# [EXERCISE DESCRIPTION]
Beginning with the line where "The image size is (1568, 731)." occurs, set down each line of the records through the final one, exactly and without additions.

# [RECORDS FOR THIS EXERCISE]
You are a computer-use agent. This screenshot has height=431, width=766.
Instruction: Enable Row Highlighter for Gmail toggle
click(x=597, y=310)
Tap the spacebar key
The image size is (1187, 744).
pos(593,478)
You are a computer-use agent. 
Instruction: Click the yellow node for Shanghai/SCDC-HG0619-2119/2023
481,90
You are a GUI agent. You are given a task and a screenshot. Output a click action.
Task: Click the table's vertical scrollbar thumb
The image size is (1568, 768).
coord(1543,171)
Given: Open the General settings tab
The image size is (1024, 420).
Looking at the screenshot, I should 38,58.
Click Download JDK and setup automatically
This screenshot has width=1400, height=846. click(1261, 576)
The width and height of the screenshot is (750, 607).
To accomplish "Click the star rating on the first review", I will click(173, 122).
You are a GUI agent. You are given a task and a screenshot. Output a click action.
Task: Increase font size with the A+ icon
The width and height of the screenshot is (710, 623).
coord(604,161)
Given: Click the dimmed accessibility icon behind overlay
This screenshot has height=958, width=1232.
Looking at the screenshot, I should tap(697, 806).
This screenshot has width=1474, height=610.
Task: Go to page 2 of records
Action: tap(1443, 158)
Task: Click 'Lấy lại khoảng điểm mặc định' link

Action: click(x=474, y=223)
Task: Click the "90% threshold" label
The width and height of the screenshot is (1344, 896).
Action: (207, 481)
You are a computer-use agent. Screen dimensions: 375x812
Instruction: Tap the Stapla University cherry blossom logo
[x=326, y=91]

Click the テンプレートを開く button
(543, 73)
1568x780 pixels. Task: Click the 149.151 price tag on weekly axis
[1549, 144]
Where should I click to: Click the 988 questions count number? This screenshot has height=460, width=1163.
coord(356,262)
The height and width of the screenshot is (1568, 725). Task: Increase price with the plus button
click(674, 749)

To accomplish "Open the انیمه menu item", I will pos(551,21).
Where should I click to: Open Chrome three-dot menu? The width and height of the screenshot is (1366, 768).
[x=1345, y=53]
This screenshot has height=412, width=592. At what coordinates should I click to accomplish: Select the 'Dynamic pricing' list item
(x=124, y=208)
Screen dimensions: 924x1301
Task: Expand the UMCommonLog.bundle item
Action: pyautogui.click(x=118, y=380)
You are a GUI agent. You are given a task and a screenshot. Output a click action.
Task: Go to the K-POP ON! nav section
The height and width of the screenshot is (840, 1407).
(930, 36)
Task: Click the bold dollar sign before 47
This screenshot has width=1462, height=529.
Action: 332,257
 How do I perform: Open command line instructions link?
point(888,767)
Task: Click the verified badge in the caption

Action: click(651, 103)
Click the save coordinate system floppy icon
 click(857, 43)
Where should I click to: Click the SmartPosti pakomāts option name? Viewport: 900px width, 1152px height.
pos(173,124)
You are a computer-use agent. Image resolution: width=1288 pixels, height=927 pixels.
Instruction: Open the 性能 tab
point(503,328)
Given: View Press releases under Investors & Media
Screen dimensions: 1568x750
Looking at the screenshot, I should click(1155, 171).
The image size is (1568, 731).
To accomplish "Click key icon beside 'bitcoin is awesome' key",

# [ANSWER TO THE PROBLEM]
The image size is (1568, 731).
To accomplish "Click key icon beside 'bitcoin is awesome' key",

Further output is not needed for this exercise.